Discovering Statistics: The Blog: August 2012

.... I didn't grow a pair of breasts. If you didn't read my last blog that comment won't make sense, but it turns out that people like breasts so I thought I'd mention them again. I haven't written a lot of blogs, but my frivolous blog about growing breasts as a side effect of some pills was (by quite a large margin) my most viewed blog. It's also the one that took me the least time to write and that I put the least thought into. I think the causal factor might be the breasts.

This blog isn't about breasts, it's about normality. Admittedly the normal distribution looks a bit like a nipple-less breast, but it's not one: I'm very happy that my wife does not sport two normal distributions upon her lovely chest. I like stats, but not that much ...

Assumptions

Anyway, I recently stumbled across this paper. The authors sent a sample of postgrads (with at least 2 years research experience) a bunch of data analysis scenarios and asked them how they would analyze the data. They were interested in whether or not, and how these people checked the assumptions of the tests they chose to use. The good news was that they chose the correct test (although given all of the scenarios basically required a general linear model of some variety that wasn’t hard).
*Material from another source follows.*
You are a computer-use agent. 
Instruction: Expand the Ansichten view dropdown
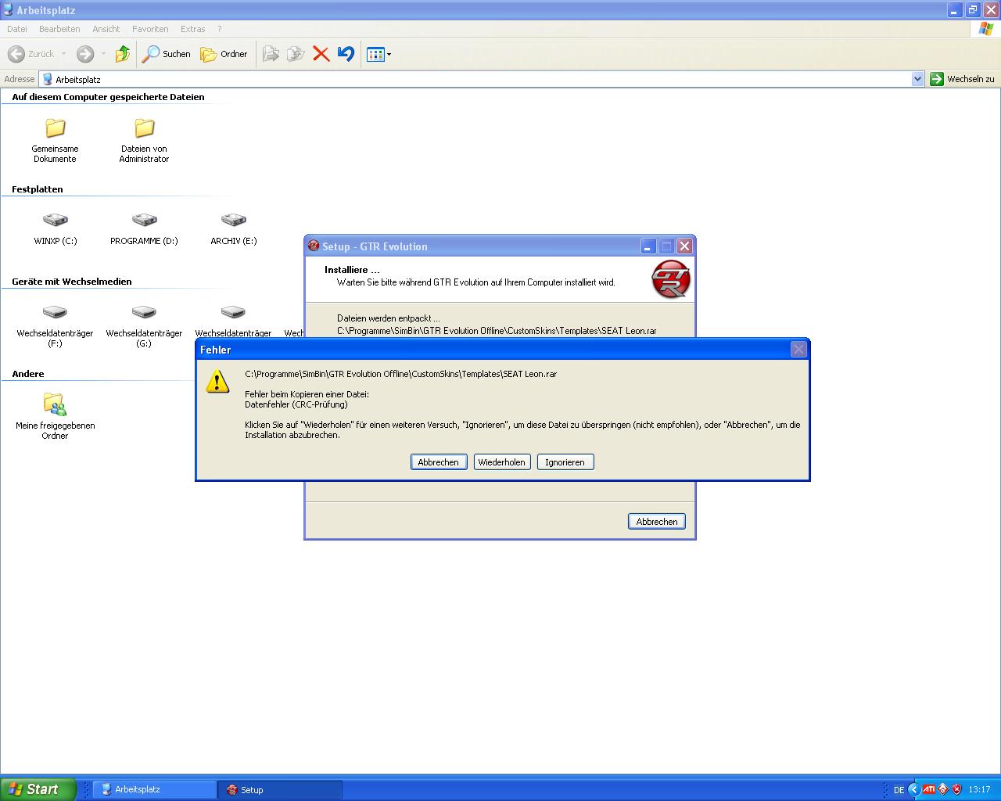[389, 55]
However, not many of them checked assumptions. The conclusion as that people don’t understand assumptions or how to test them

I get asked about assumptions a lot. I also have to admit to hating the chapter on assumptions in my SPSS and R books. Well, hate is a strong word, but I think it toes a very conservative and traditional line. In my recent update of the SPSS book (out early next year before you ask) I completely re-wrote this chapter. It takes a very different approach to thinking about assumptions.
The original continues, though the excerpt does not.